Nick Clegg’s announcement that he intends going into the next Election appealing to the voters to opt for Coalition as an enduring feature of UK politics beggars belief. How can the electorate choose this. “Coalition” is not on the ballot paper. Attempting Lords reform and a referendum on AV, neither of which he achieved, seems simple compared with getting the electorate to vote for “Coalition”. Would he explain how he thinks this may be achieved?
Most commentators and activists are examining what the Lib Dems should do between now and the next General Election in 2015. All acknowledge these are difficult times for the Party.
The optimists point to the success at the Eastleigh by election and suggest that can be replicated in held or winnable seats. They also believe that the Lib Dems will be given credit for supporting a Coalition that pulled the economy round.

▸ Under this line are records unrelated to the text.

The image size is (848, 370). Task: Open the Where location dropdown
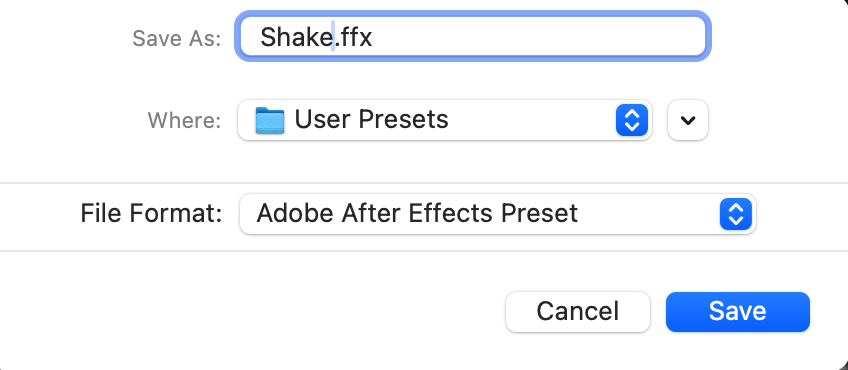(445, 120)
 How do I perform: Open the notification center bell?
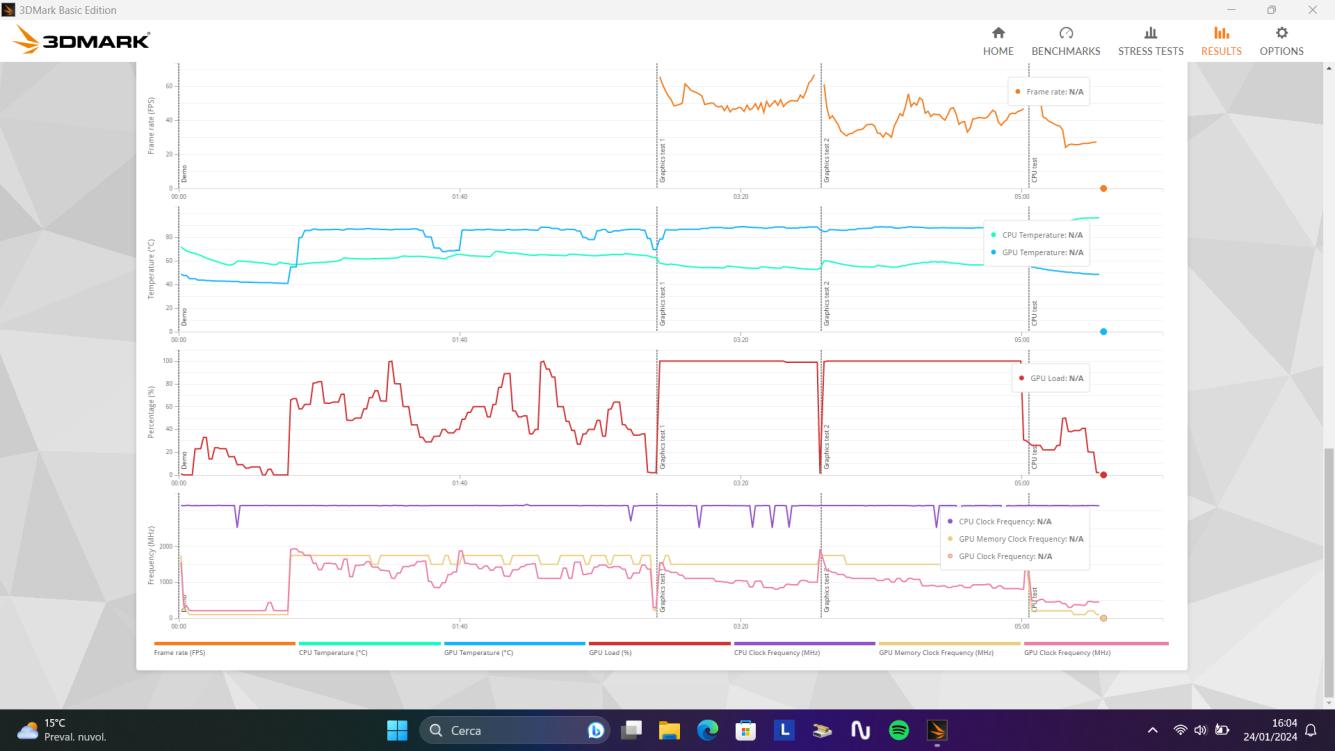[1310, 731]
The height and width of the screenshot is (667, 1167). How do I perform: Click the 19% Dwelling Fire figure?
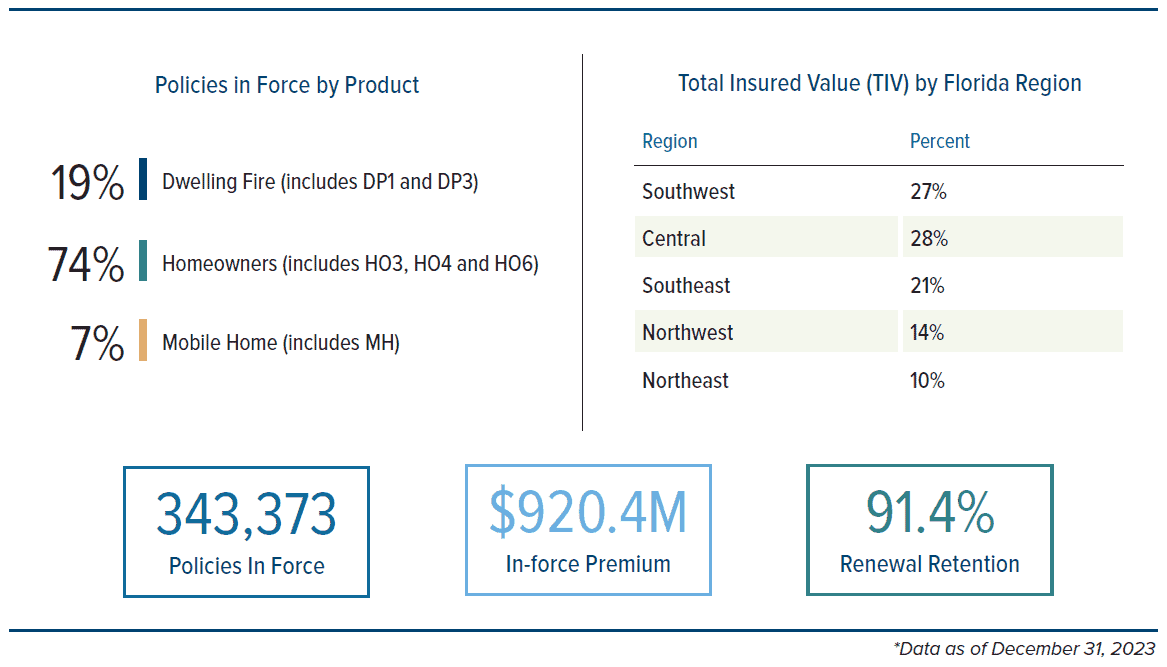tap(87, 182)
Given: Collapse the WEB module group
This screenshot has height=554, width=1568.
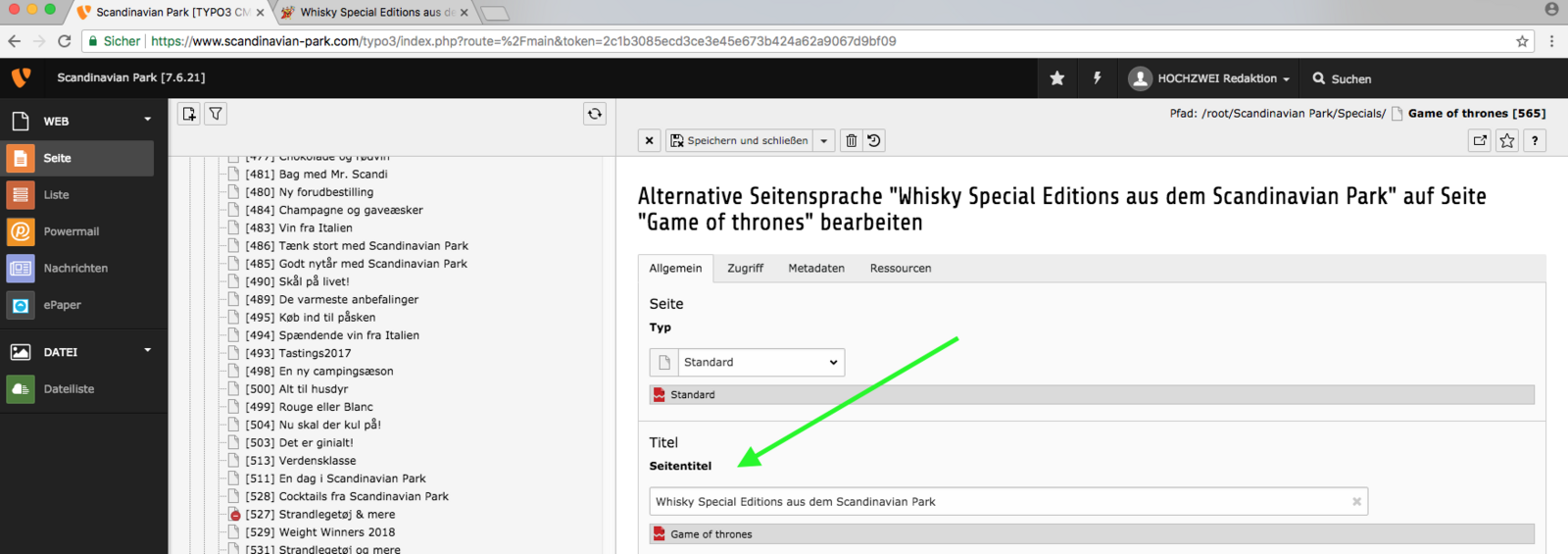Looking at the screenshot, I should (x=148, y=120).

These thoughts are proposed by Ming Campbell and David Laws among others. The pessimists largely rely on the constant pattern of the opinion polls which show the Party recording ratings of 8 per cent and Nick Clegg’s personal ratings as Leader in the abysmal category. The former base their case on aspiration (wishful thinking?), the latter on the empirical evidence to hand. Both, interestingly, are inclined to bet on another hung Parliament after 2015.
Hung Parliaments are statistically very rare. I recall over a half century or more, Liberals vainly hoping for such results even when we had but a handful of MPs. In any case with fewer Lib Dem MPs, our negotiating position in the formation of a Coalition post-2015 will be much weaker than last time and national resources that could be concentrated at one by election will be much more thinly spread over 50+ target seats. The optimists’ case does not stand up to even a cursory examination; they are whistling in the wind.

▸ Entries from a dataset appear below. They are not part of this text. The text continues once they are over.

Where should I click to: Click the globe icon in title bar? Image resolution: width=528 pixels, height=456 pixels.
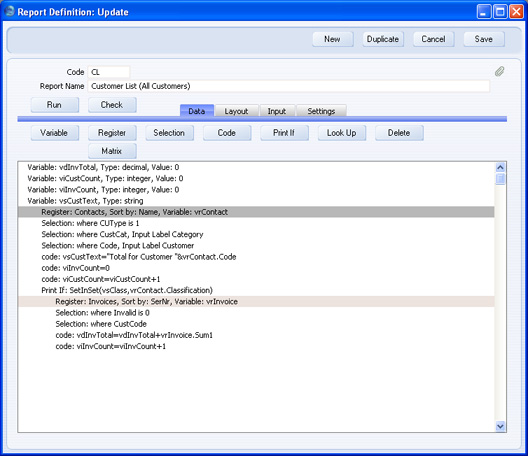(x=10, y=11)
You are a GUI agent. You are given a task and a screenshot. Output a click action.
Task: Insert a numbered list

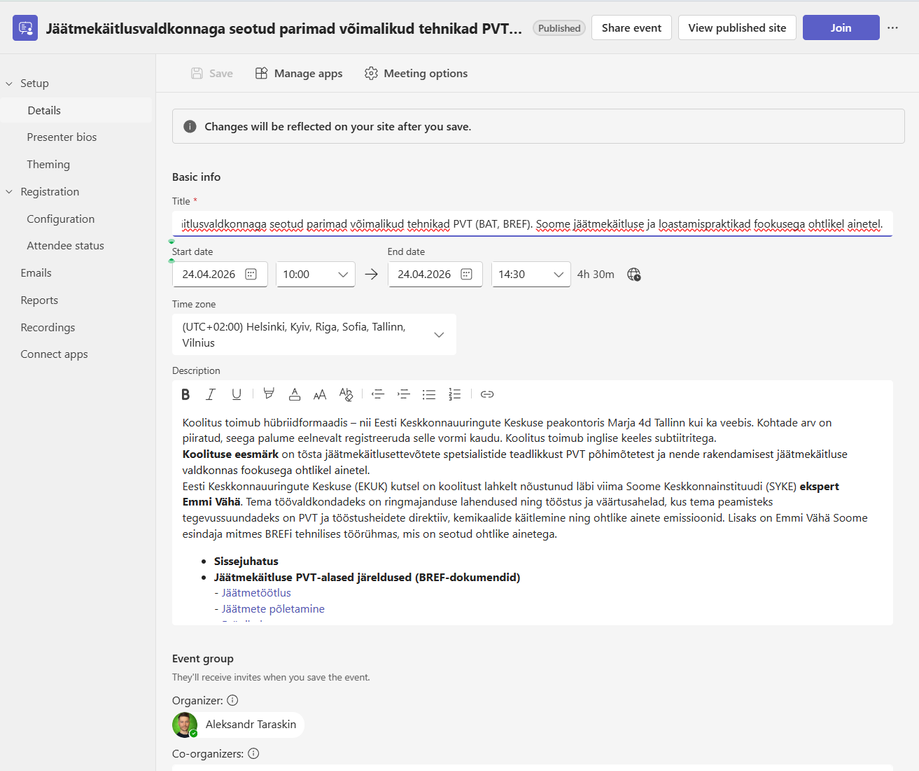(x=455, y=394)
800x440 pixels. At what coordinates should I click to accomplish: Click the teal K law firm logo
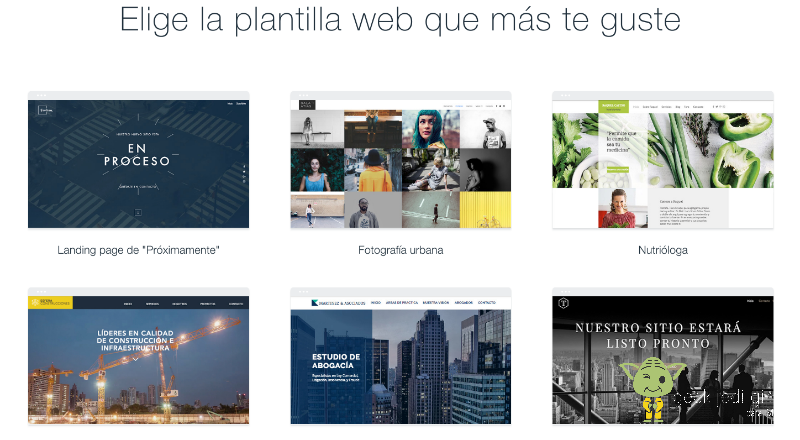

Instead of focussing on the run-up to 2015, it is better to start by looking at a worst case scenario post-2015. On present evidence, that could all too likely be: 17 MPs, 0 MEPs and over a 100 Lib Dem Peers – a rather unfortunate legislative profile for a Party identified as both pro-Europe and constitutional reform!
The more immediate issue is how best to avoid the worst case? Empty rhetoric in the form of the mantra “Stronger economy, fairer society” has about as much resonance with the electorate as has Miliband’s “One Nation Labour” or Cameron’s “Big Society”. All are bereft of substance.
And opening the Glasgow Conference with utterances about plastic bag charges and cheaper school uniforms, estimable in themselves, are unlikely to stir up mass support. Last September I criticised Clegg for having no strategic vision and was thus simply “a cork bobbing on the waves”. His position hasn’t changed and Party membership continues to haemorrhage. Lib Dem councillors, past and present, have expressed their exasperation as has Sarah Teather MP.
The past twelve months have seen a number of resignations by prominent members and that momentum is likely to increase; there is a growing unease among MPs as well as Peers. The Latest Lib Dem Voice poll of party members, published in Independent on Sunday, shows Cable with a top performance score of 77 per cent and six other ministers scoring above 50 per cent, but Danny Alexander on 48 per cent just above Clegg who comes bottom with 47 per cent. That’s revealing, bearing in mind the most disaffected members have already left the Party.
Tim Farron MP, Party President, has already articulated his concern in an interview in the New Statesman, as has my colleague Matthew Oakeshott in The House Magazine. The Clegg coterie of supporters have rounded on Oakeshott as a lone voice but he represents a good deal of simmering resentment among Lib Dems both in Parliament and even more amongst the rank-and-file in the country about the way things have been allowed to drift.
Had Labour found the guts to oust Gordon Brown as Leader before 2010, it might have avoided its worst electoral result in living memory. Lib Dems should heed that lesson. Will they screw up the courage to challenge Nick Clegg, choose a new Leader in an attempt to avert a disastrous future?